***** TEXT SHOWN
Thursday, June 9, 2016

Blog #8: Starting a discussion

Many kids here at Buffalo High School participate in more than two activities, whether it's sports, marching band, arts magnet, or whatever. It can get to be very difficult to find time for multiple activities. You'd have to keep good grades, have a job, and stay focused on your activity. Here is a link that shows the stress the body takes while being involved in multiple activities.  

Studies show that kids that are in two sports or more tend to have lower grades simply because they spend more time practicing throwing a football or shooting a basketball than they do studying for a final test. 3.5% of high school athletes go on to continue their athletic career at the college level. 1.1% of NCAA athletes make it to the pros. If you think you are going to be big-time, think again. It's just cold hard facts. I'm not saying that two sport athletes should just quit, but they need to learn that school comes before sports. If you're focusing more on sports than school, that's not going to turn out well for you. Here is the link that shows those cold hard facts and tells the truth about making it big-time. 

There are some kids here at Buffalo High School that are in multiple activities and succeed in the classroom, believe it or not. Wanna know why? Because they put the extra work in outside of school, it doesn't just magically happen. It's a lot of hard work that will require multiple hours of studying daily to get where you wanna be.
**********
***** DATA SHOWN
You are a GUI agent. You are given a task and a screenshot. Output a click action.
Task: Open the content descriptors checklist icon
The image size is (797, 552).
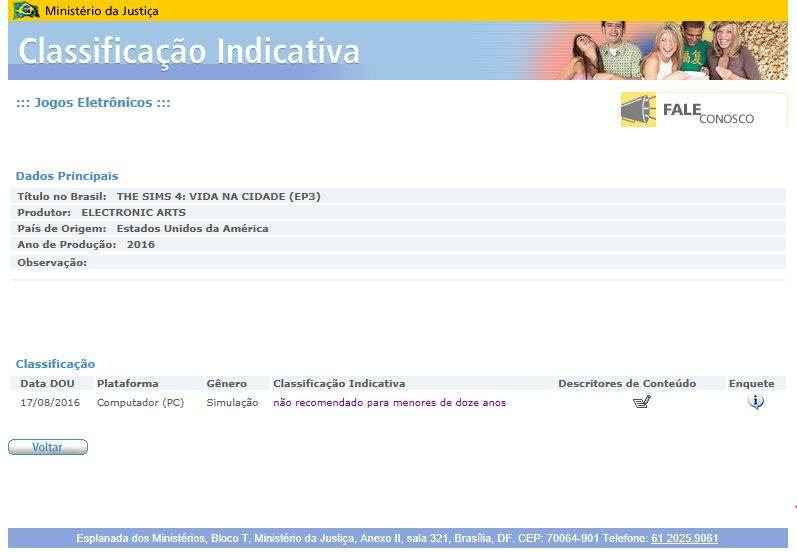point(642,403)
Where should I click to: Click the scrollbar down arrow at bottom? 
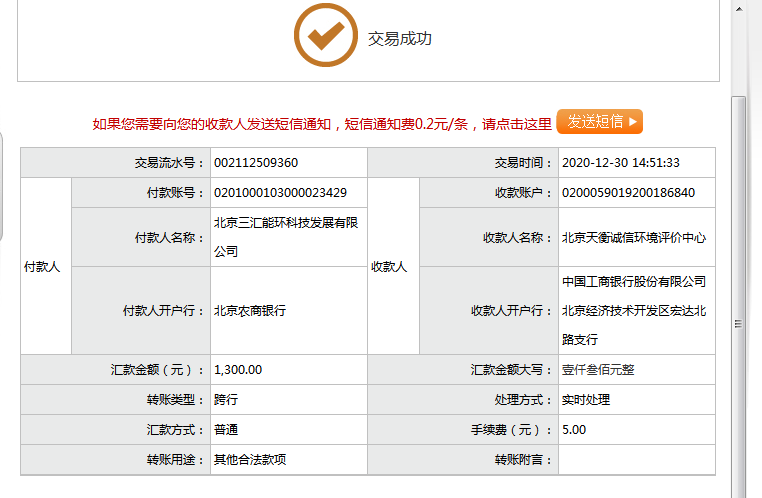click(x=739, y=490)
**********
***** DATA SHOWN
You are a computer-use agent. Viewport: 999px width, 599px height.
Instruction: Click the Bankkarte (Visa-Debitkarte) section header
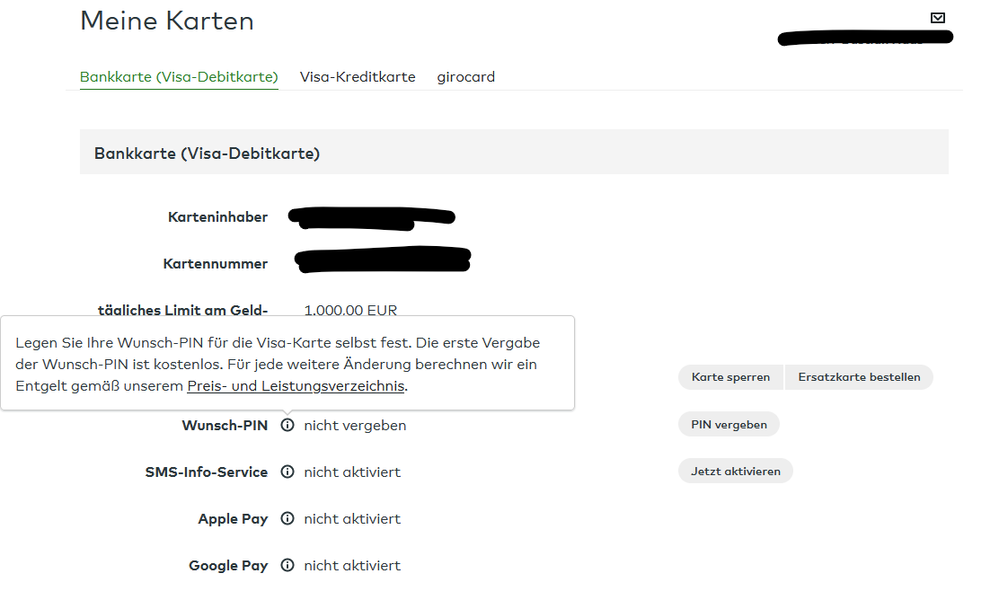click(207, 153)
**********
→ **LIST OF TASKS**
[A] Answer these questions from the blog post:
(i) What three activities does the first paragraph name before "or whatever"?
(ii) What percentage of high school athletes go on to continue their athletic career at the college level?
(iii) According to the last paragraph, how many hours of studying daily will the hard work require?
[B] Reproduce the blog post's wording between "Studies show that" and "making it big-time.", inclusive.

→ **ANSWERS FOR THIS EXERCISE**
[A]
(i) Sports, marching band, and arts magnet.
(ii) 3.5%.
(iii) Multiple hours of studying daily.

[B]
Studies show that kids that are in two sports or more tend to have lower grades simply because they spend more time practicing throwing a football or shooting a basketball than they do studying for a final test. 3.5% of high school athletes go on to continue their athletic career at the college level. 1.1% of NCAA athletes make it to the pros. If you think you are going to be big-time, think again. It's just cold hard facts. I'm not saying that two sport athletes should just quit, but they need to learn that school comes before sports. If you're focusing more on sports than school, that's not going to turn out well for you. Here is the link that shows those cold hard facts and tells the truth about making it big-time.